*DOCUMENT PASSAGE*.
While the Court concluded that the Defendant met the standard of care, it provided a fulsome causation analysis, ultimately finding that the Defendant did not cause the Plaintiff’s injuries:

[194]      I accept Dr. Crowther’s opinion that it was the surgery that caused the DVT. There is a risk of DVT with any surgery. Although Dr. Turpie opined that Dr. Davey’s use of mechanical thromboprophylaxis contributed to Ms. Kain’s DVT, this does not satisfy the “but for” test. It is not enough to establish that a medical outcome might have been better. The Court must be convinced that the outcome probably would have been more favourable to satisfy causation on a balance of probabilities.

[196]      I find that even if Dr. Davey had fallen below the standard of care by failing to administer pharmacological anticoagulants, Ms. Kain could as just have easily suffered a DVT if she had received the anticoagulant. The efficacy of the intervention is not affected by the risk of having DVTs. Unfortunately, Ms. Kain was one of the few patients who went on to develop a DVT despite the use of an acceptable and reasonable prophylaxis. The submission by the Plaintiffs that the use of the mechanical thromboprophylaxis contributed to Ms. Kain’s DVT does not satisfy the “but for” test. Causation is not established.

*THE DATA*.

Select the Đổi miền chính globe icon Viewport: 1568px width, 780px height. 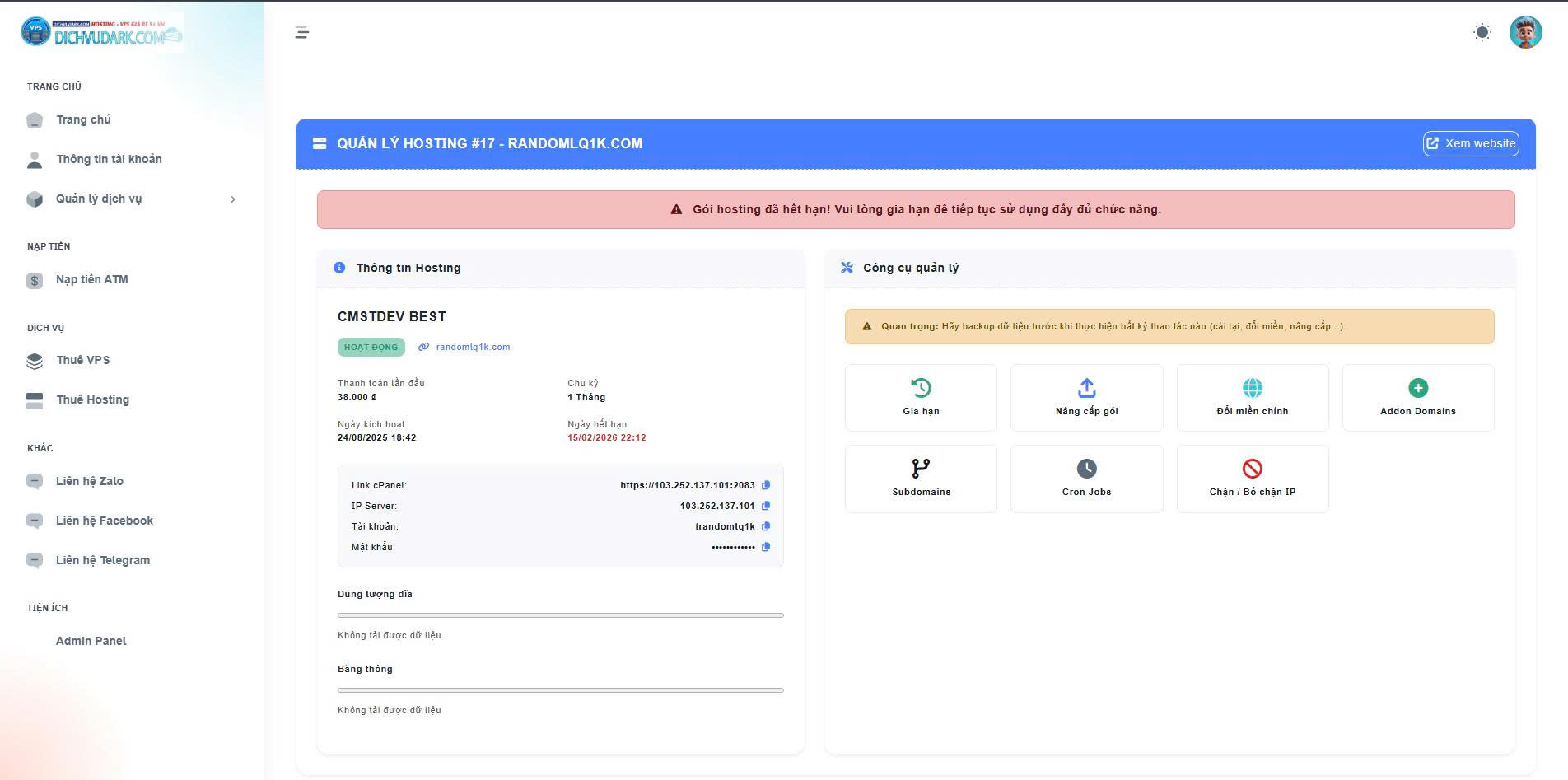(1252, 388)
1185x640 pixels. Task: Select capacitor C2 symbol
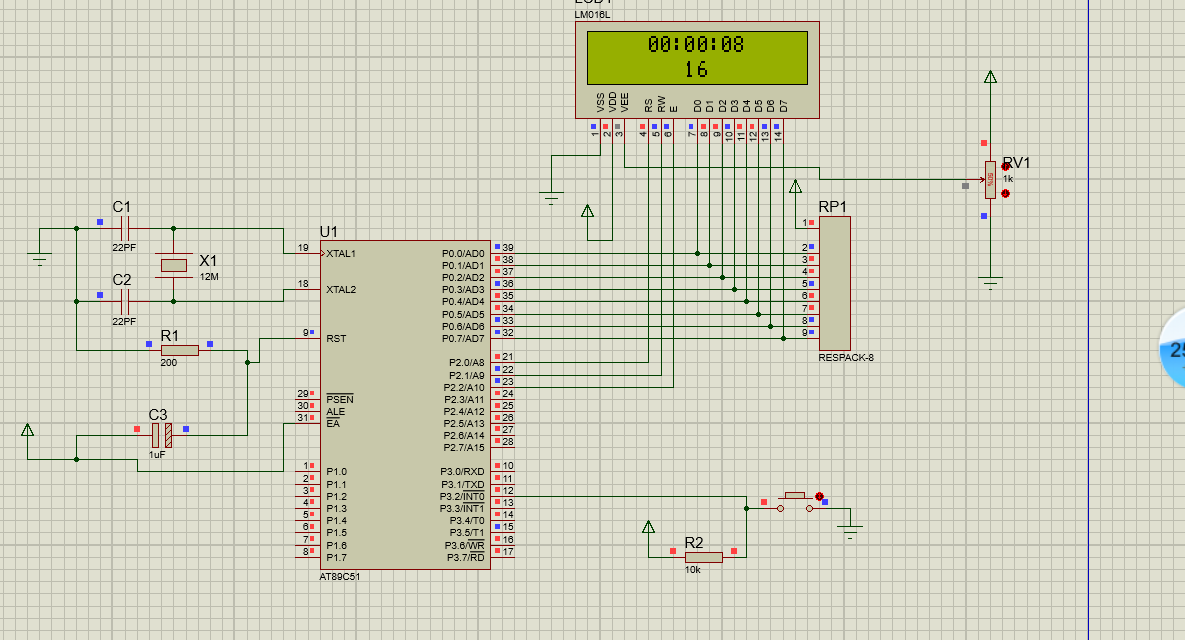pyautogui.click(x=125, y=300)
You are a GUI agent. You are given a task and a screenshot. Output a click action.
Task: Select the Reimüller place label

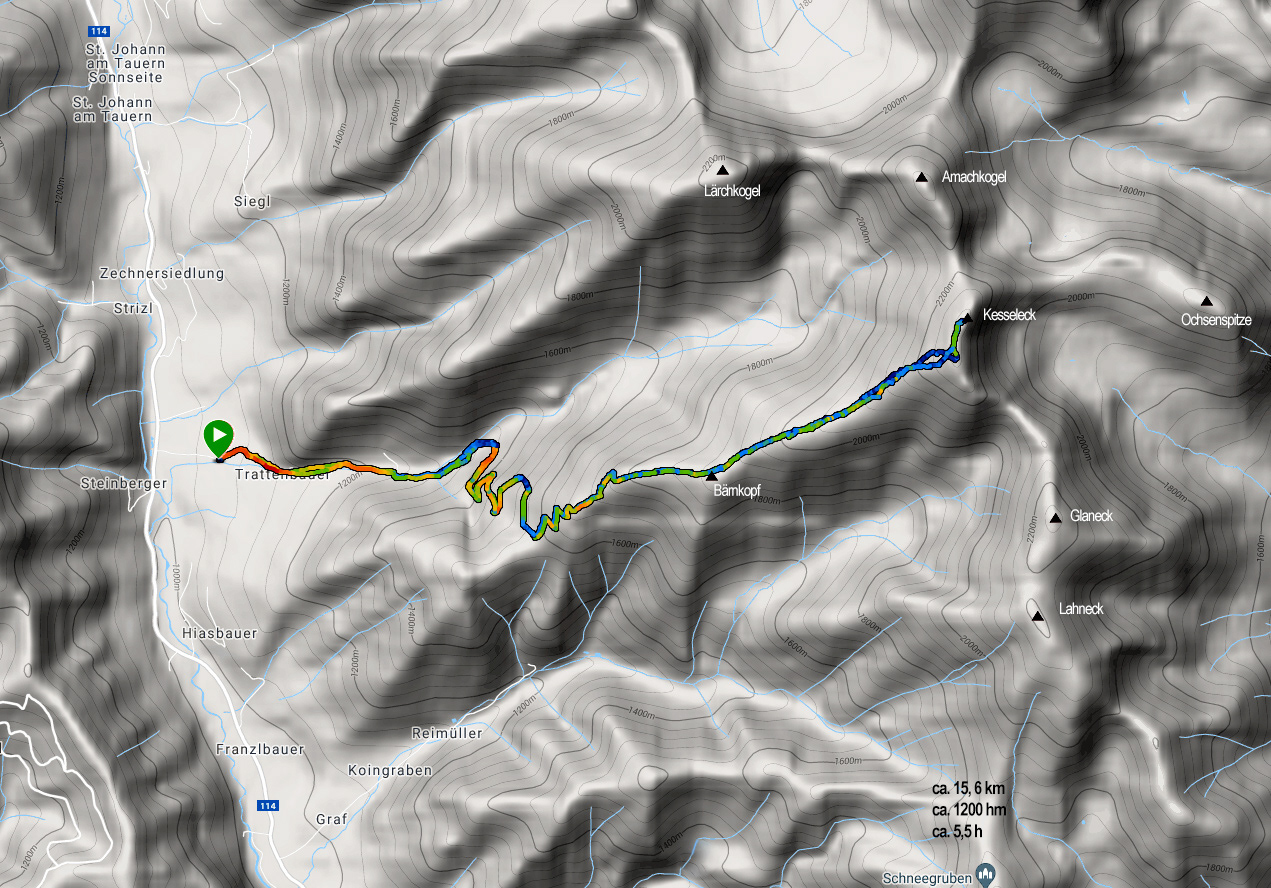coord(447,733)
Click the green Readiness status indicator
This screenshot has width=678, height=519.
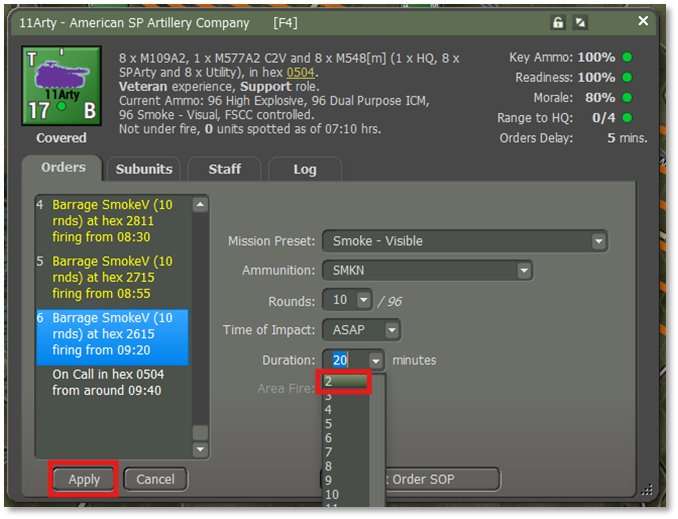click(x=626, y=78)
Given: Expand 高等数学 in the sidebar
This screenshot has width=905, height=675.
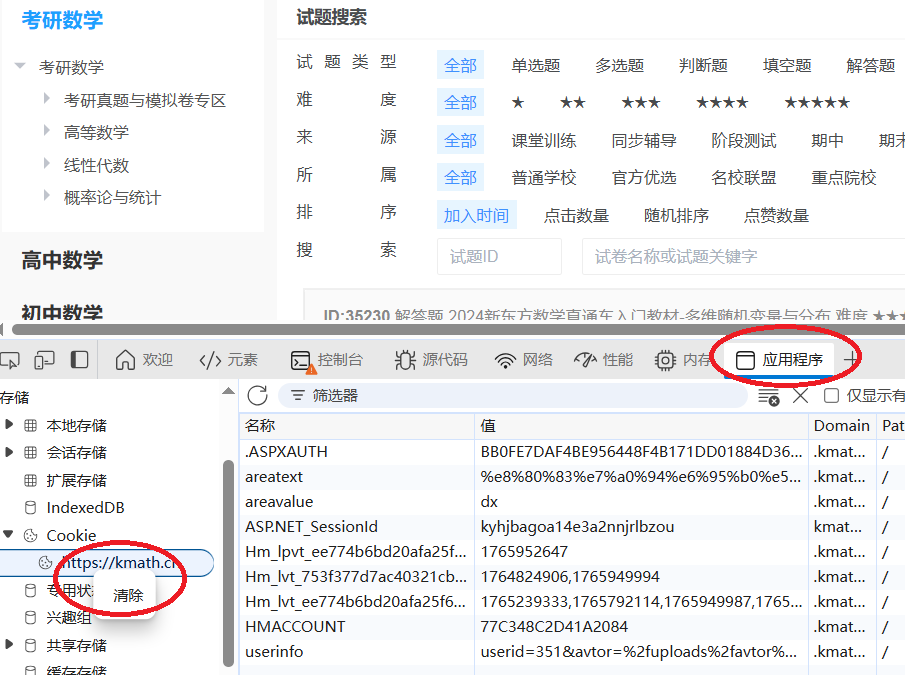Looking at the screenshot, I should pos(47,131).
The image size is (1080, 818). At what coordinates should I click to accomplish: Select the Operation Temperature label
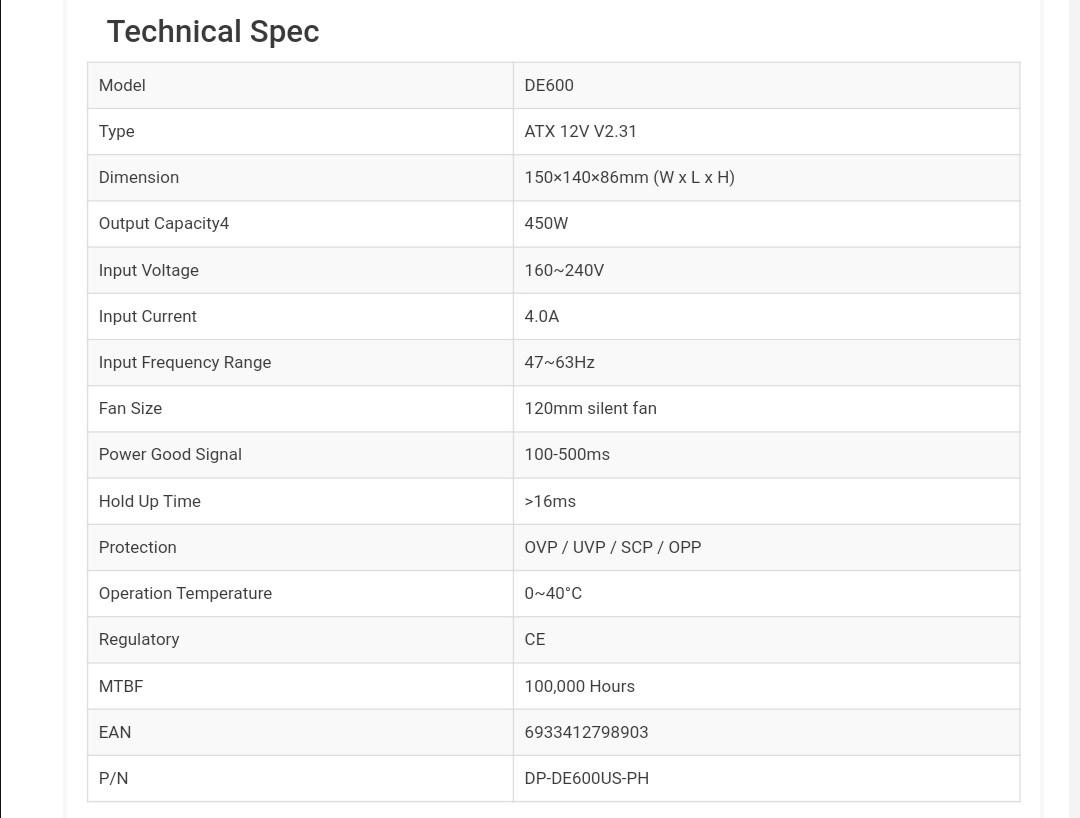click(x=185, y=594)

*WORK TO COMPLETE*.
• a. Answer these questions about the court excerpt on DVT causation:
(i) Whose opinion does the Court accept that the surgery caused the DVT?
(ii) Which doctor opined that mechanical thromboprophylaxis contributed to Ms. Kain's DVT?
(iii) What does paragraph [196] conclude about causation?
• b. Write a continuation of the court excerpt on DVT causation, beginning after its final sentence.

*TASK-BY-TASK ANSWERS*.
• a.
(i) Dr. Crowther's
(ii) Dr. Turpie
(iii) Causation is not established.

• b.
The Court finally rejected the Plaintiff’s assertion that she was not properly informed of the risks of the procedure, and in any event even if she had not been reasonably informed of the risks, she would have undergone the procedure anyway:

[211]      Ms. Kain submits that she would not have underwent the procedure had she properly being informed of the risks of the procedure and the alternative forms of prophylaxis available. She testified that at trial that had she known of the risks she would not have “gone into a risk for that for a clot, without a kind of safety net.” She would have only gone ahead with the procedure “if it was partnered with a plan to keep – to mitigate [her] risk”.

[212]      Ms. Kain submits that there is a “wealth of evidence” in the present case to support the propositions that had she been properly informed of the surgical risk and the various methods of prophylaxis available Ms. Kain would not have agreed to undergo the rectocele surgery without pharmacological anticoagulation and this this alternate form of prophylaxis would not have produced the same or  a more serious injury.

[213]      I disagree. The evidence provided during trial illustrated that Ms. Kain’s vaginal prolapse had been gradually getting worse. The rectocele was symptomatic and was causing her difficulty. By her own admission, initially the vaginal prolapse was an inconvenience but it started to affect her daily life. By 2012, the symptoms were affecting her bowel movements, sexual intercourse and some of the flesh that was protruding was getting increasingly more uncomfortable. She was only 44 years old at that time and planned to enter new relationships. This type of diagnosis extends far beyond a mere inconvenience and would have been difficult to continue to live with.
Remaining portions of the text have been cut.